__EXCERTO DO DOCUMENTO__.
------------------------------------------------------------
Timor Lorosae
Amanhã
é o dia da nossa independência
«Dili
e Timor estão queimados e destruídos. Mataram e violaram
direitos humanos. Tentaram destruir o que construímos no dia 30
de Agosto. Sabemos que estamos a sofrer, mas acreditamos que o
amanhã é o dia da nossa independência».
Palavras de Xanana Gusmão no seu primeiro e emocionado discurso
ao povo timorense, em Dili, de que ressalta a confiança no
futuro, a certeza de que a independência é já uma realidade.
Regressado a Dili em
apoteose, Xanana fez o seu primeiro discurso em liberdade, na sua
pátria, junto ao Palácio do Governador, construído no tempo da
colonização portuguesa e posteriormente ocupado pelo
representante máximo da administração da Indonésia no
território.
Local simbólico para lembrar, entre lágrimas partilhadas por
uma multidão emocionada, os mortos e o sangue que correu por
todo o Timor Leste enquanto os militares de Jacarta impuseram a
lei da repressão no território. Ou ainda os muitos que ainda
continuam do outro lado da ilha, na Indonésia, para onde foram
obrigados a partir pelas milícias integracionistas e pelos
militares ou para onde fugiram para tentar escapar á onda de
devastação que se seguiu à votação organizada pela ONU.
Mas, sobretudo, para sublinhar, num discurso feito em tetum, a
língua local, o resultado de todo este sacrifício: «A
independência está à nossa frente e, por isso, podemos decidir
o que queremos».
«Lutámos e construímos o nosso país. Criaremos algo de novo
em Timor Lorosae», disse o dirigente timorense, acrescentando
que «ainda temos que construir o nosso país para benefício das
nossas crianças e das gerações vindouras».
As mesmas ideias foram repetidas por Xanana na vila do Remexido,
num outro encontro profundamente emotivo com os elementos da
Falintil, em que sublinhou que o braço armado da resistência
timorense ainda não acabou o seu trabalho. «Temos que lutar
outra vez, não com armas, mas com enxadas, lutar para libertar o
nosso povo da crise», disse.
Agora é uma outra etapa que se abre. É o momento de, com todos
os timorenses, «procurar um mundo novo». Já na perspectiva de
um país independente, pois, como Xanana Gusmão disse, ainda no
Remexido, em entrevista à Lusa, apesar de «vários conceitos
possíveis» e da ajuda necessária das Nações Unidas, Timor
Leste «já é independente». «A administração da ONU só
será para nos ajudar a governar, uma questão mais técnica que
profissional», considerou.
------------------------------------------------------------
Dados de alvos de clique

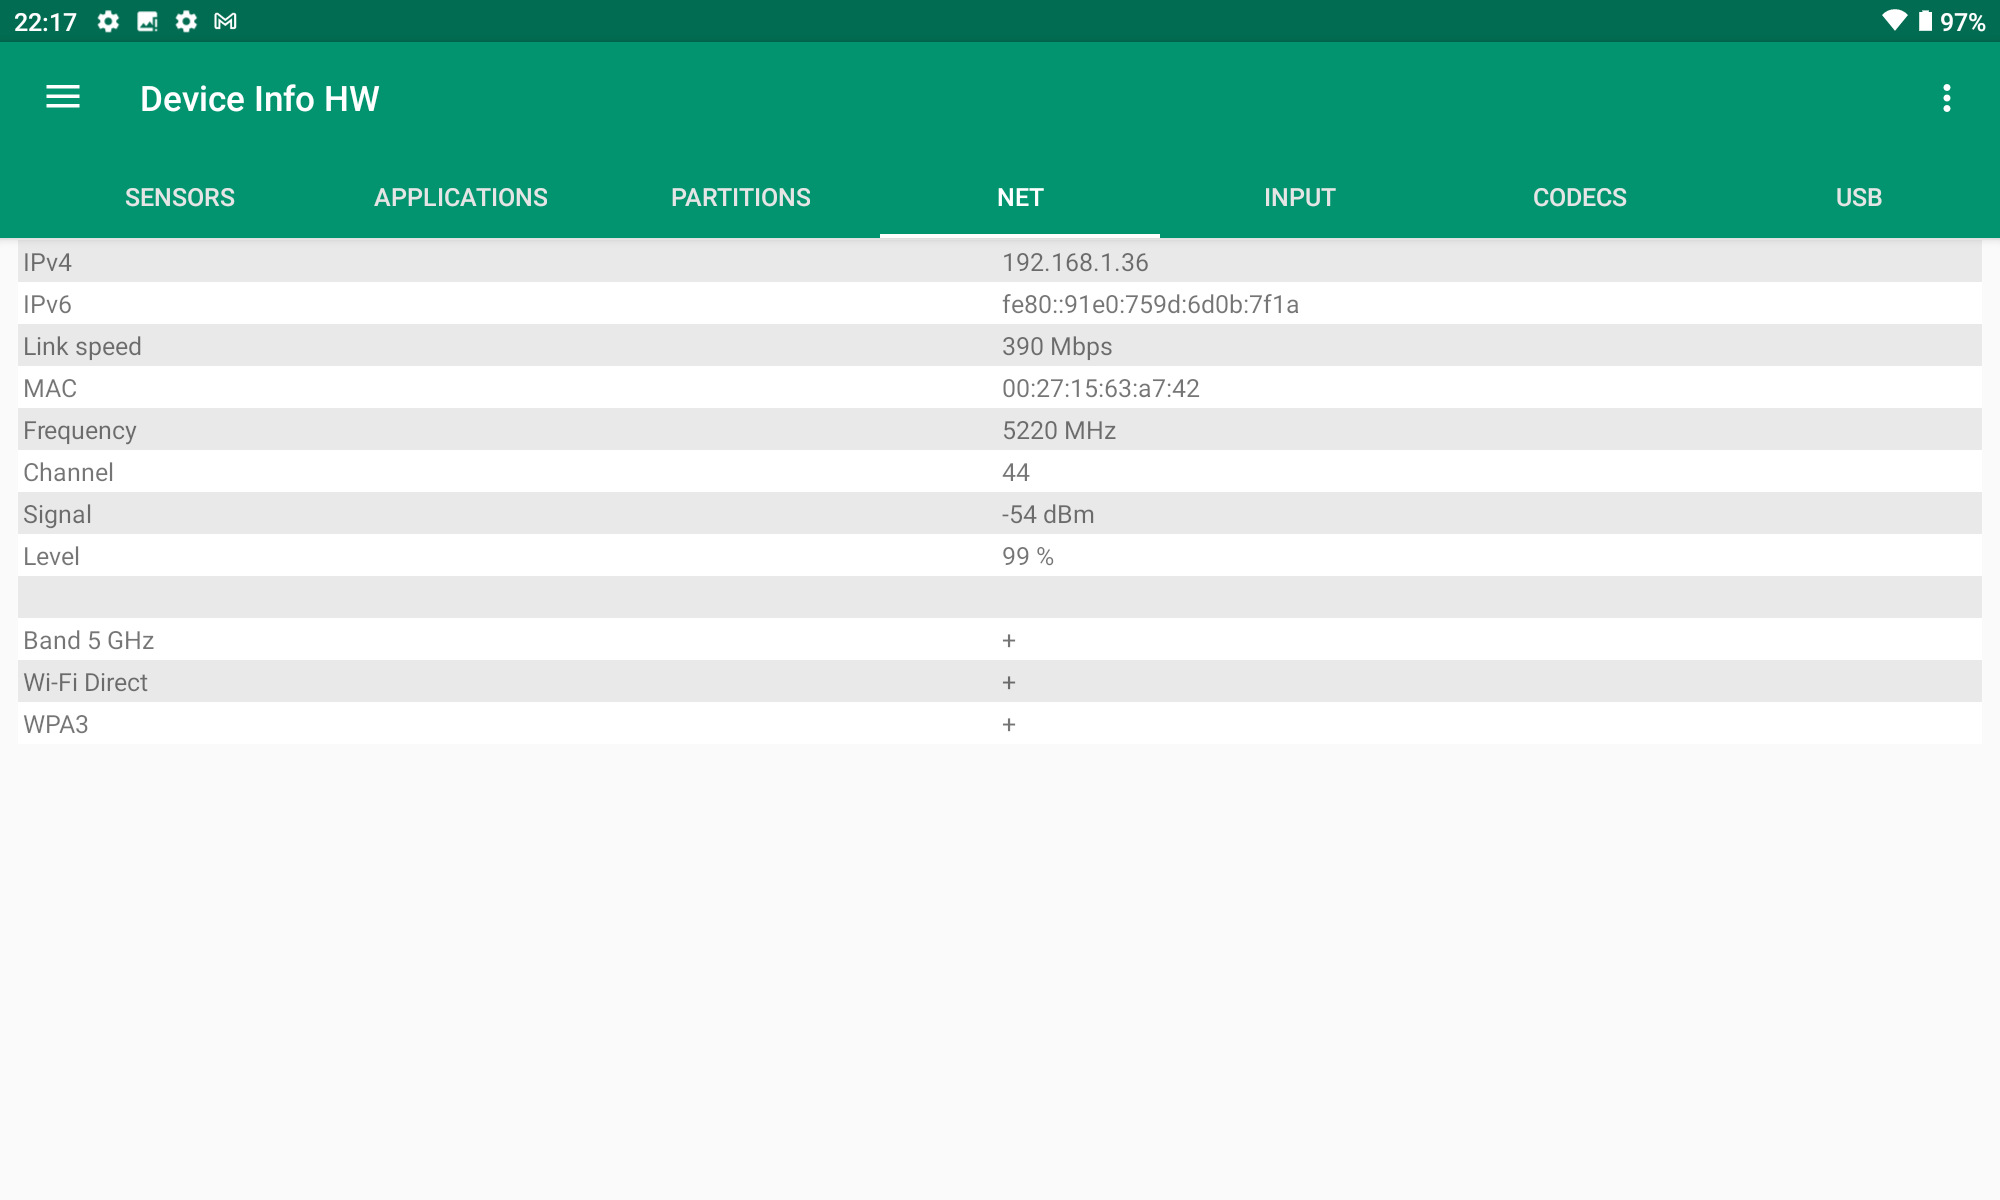Tap the WPA3 support row
The width and height of the screenshot is (2000, 1200).
1000,724
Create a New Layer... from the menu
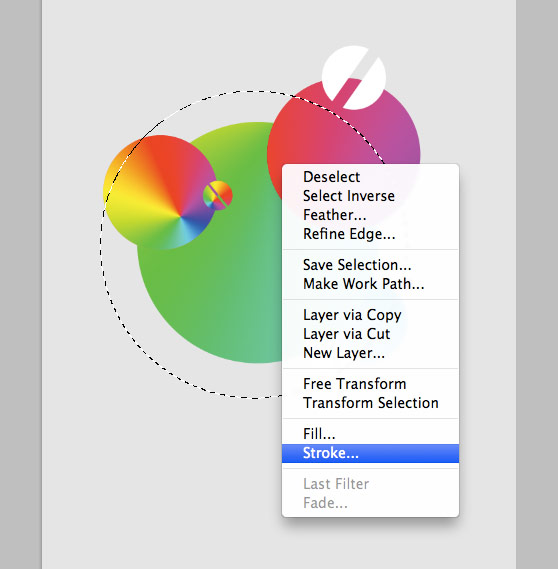The image size is (558, 569). (x=370, y=353)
------------------------------------------------------------
__INSTRUÇÕES__.
(1) Enumere todas as cidades e vilas mencionadas no texto sobre o discurso de Xanana Gusmão.
(2) Forneça a continuação do texto sobre o discurso de Xanana Gusmão a partir da última frase apresentada.

__RESPOSTAS__.
(1) Dili, Jacarta e Remexido.

(2)
Perspectivas
O primeiro navio com
refugiados timorenses vindos de Timor Ocidental chegou a Dili há
uma semana, no meio de grandes manifestações de alegria, com
centenas de timorenses a manifestarem-se ruidosamente e a darem
as boas vindas aos recém-chegados. A primeira de uma série de
viagens diárias, até colocar em Dili todos os timorenses
levados para Kupanga.
Na véspera tinha sido organizado o primeiro comboio por terra
desde Atambua, outra localidade em Timor Ocidental onde se
concentraram também milhares de refugiados. Por via aérea
continuam igualmente a chegar os muitos timorenses que foram
obrigados a abandonar a sua terra. Uns por temerem pelas suas
vidas, outros por terem sido ameaçados pelas milícias
integracionistas e pelos militares indonésios se não aceitassem
ir para Timor Ocidental. Mais um pesadelo que está a chegar ao
seu fim.
Um facto que se insere no processo de mudança política que
entretanto se vai desenrolando.
O Conselho de Segurança da ONU aprovou, segunda-feira passada, o
mandato da UNTAET, a missão que irá administrar Timor Leste no
processo de independência até à formação do primeiro governo
democraticamente eleito.
A primeira missão da UNTAET - de que será responsável o
brasileiro Sérgio Vieira de Mello, actual subsecretário-geral
da ONU para os assuntos humanitários - é restabelecer a lei e a
ordem e terminar com a crise humanitária criada pela onda de
violência desencadeada pelas milícias integracionistas com o
apoio do exército indonésio.
Entretanto, Xanana Gusmão, presidente do Conselho Nacional da
Resistência Timorense (CNRT), deverá ser consultado sobre a
nomeação do chefe da força de manutenção de paz da ONU.
Em simultâneo com estas decisões o governo indonésio
transferia oficialmente para as Nações Unidas a administração
de Timor Leste. Um facto que vem na sequência da aprovação,
pela Assembleia Consultiva Popular, órgão legislativo máximo
da Indonésia, da anulação do decreto de 1978, através do qual
a Indonésia formalizou a ocupação de Timor Leste.
Hoje, finalmente, livre.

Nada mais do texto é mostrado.